L'Iran, en particulier, a utilisé des missiles, des mines navales et des vedettes rapides pour menacer le transit dans le détroit. La pression est devenue telle que les États-Unis ont été contraints d'intervenir, d'abord en escortant les navires, puis en menant des frappes directes contre des cibles iraniennes.
Aujourd'hui, selon une analyse du Wall Street Journal, ce schéma se répète, mais dans un contexte profondément différent.
Outre son arsenal traditionnel, Téhéran peut compter sur une multitude de drones armés, ce qui rend les attaques plus difficiles à intercepter et moins coûteuses. Ce bond technologique renforce la capacité de la République islamique à exercer une pression sur les routes maritimes.
Après des semaines de calme relatif suite au cessez-le-feu, l'opération Freedom, annoncée par le président Donald Trump pour protéger les navires en transit – et désormais brièvement suspendue – semble avoir ravivé la crise dans le détroit.
Washington entend fournir des informations sur les mines et les itinéraires plus sûrs, mais sans reproduire – du moins pour l'instant – le système d'escorte armée mis en place dans les années 1980. Cette stratégie ne convainc pas entièrement les professionnels du secteur, qui doutent de l'efficacité d'une telle protection « indirecte ».
De plus, l'Iran a intensifié le conflit : après les attaques subies par les États-Unis et Israël, les Pasdaran ont touché plus de 25 navires commerciaux et en ont arraisonné deux, parvenant ainsi à limiter le trafic dans l'un des passages clés pour le pétrole mondial.
La logique sous-jacente reste la même qu'à l'époque. « Mêmes acteurs, même zone, mais contexte politique et menaces très différents », a observé l'ancien diplomate et officier de marine Tom Duffy.
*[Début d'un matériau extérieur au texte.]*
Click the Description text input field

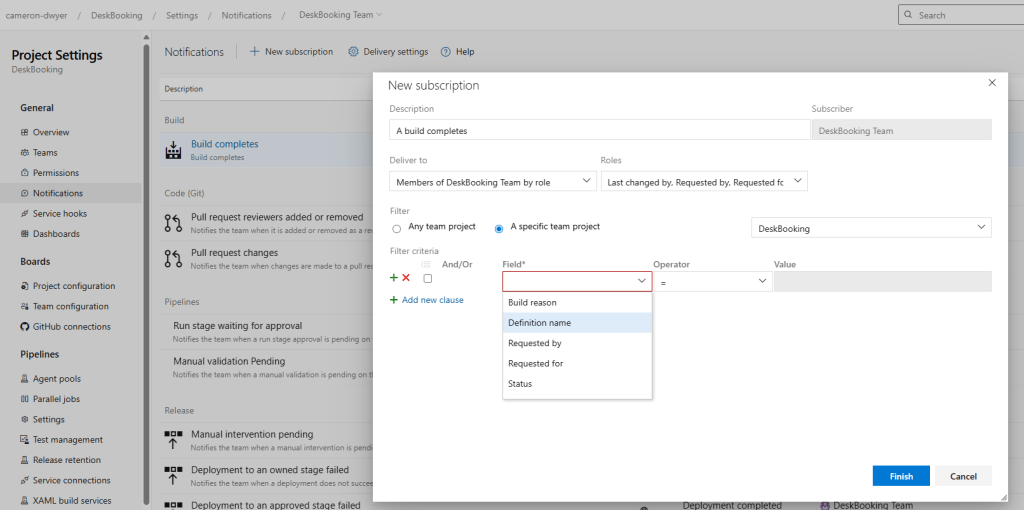[599, 130]

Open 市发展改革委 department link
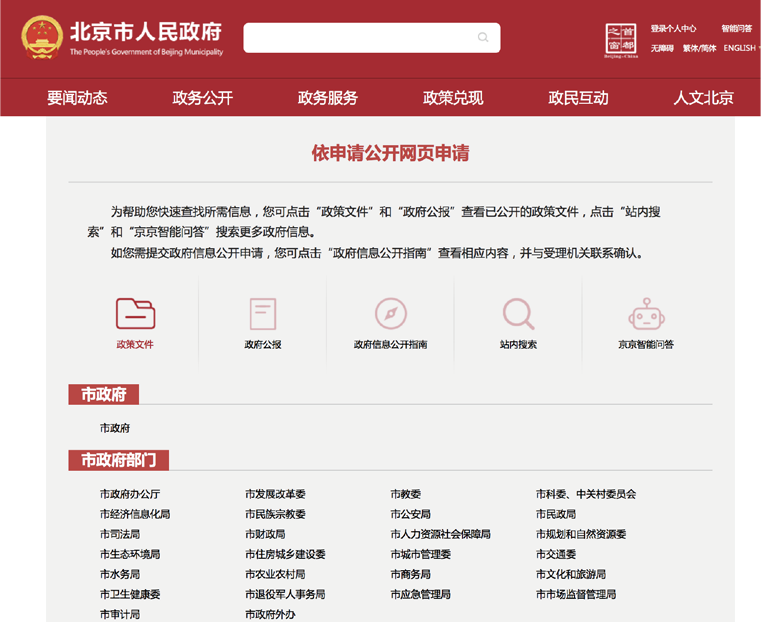[x=275, y=494]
Selon lui, alors que dans les années 1980, Téhéran cherchait principalement à influencer les prix du pétrole sans provoquer d'affrontement direct avec Washington, il vise aujourd'hui à pénaliser les exportations d'énergie des pays de la région et à exercer une pression sur l'économie mondiale.
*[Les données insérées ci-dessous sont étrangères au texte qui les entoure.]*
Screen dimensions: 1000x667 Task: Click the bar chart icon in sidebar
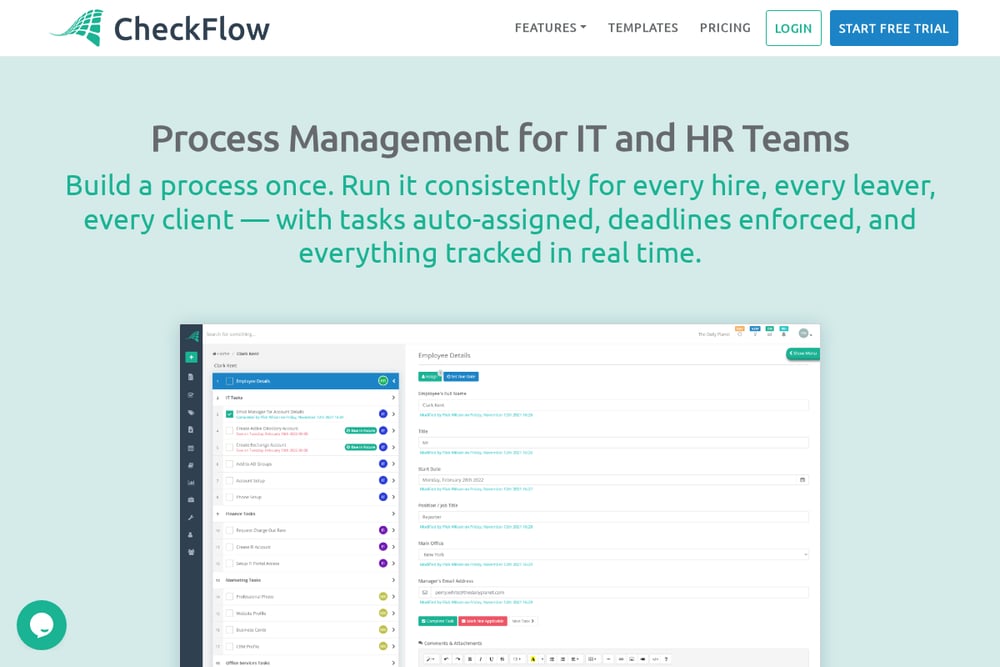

Ce qui complexifie encore davantage la confrontation, c'est le contexte international différent. Contrairement aux années de la présidence de Ronald Reagan, où Washington déployait une présence navale massive dans le Golfe, les États-Unis disposent aujourd'hui d'une flotte plus réduite et adoptent une approche plus prudente. Les opérations, notamment le blocus des ports iraniens, se concentrent principalement au-delà du détroit, dans le but d'affaiblir économiquement Téhéran et de le contraindre à revoir sa stratégie.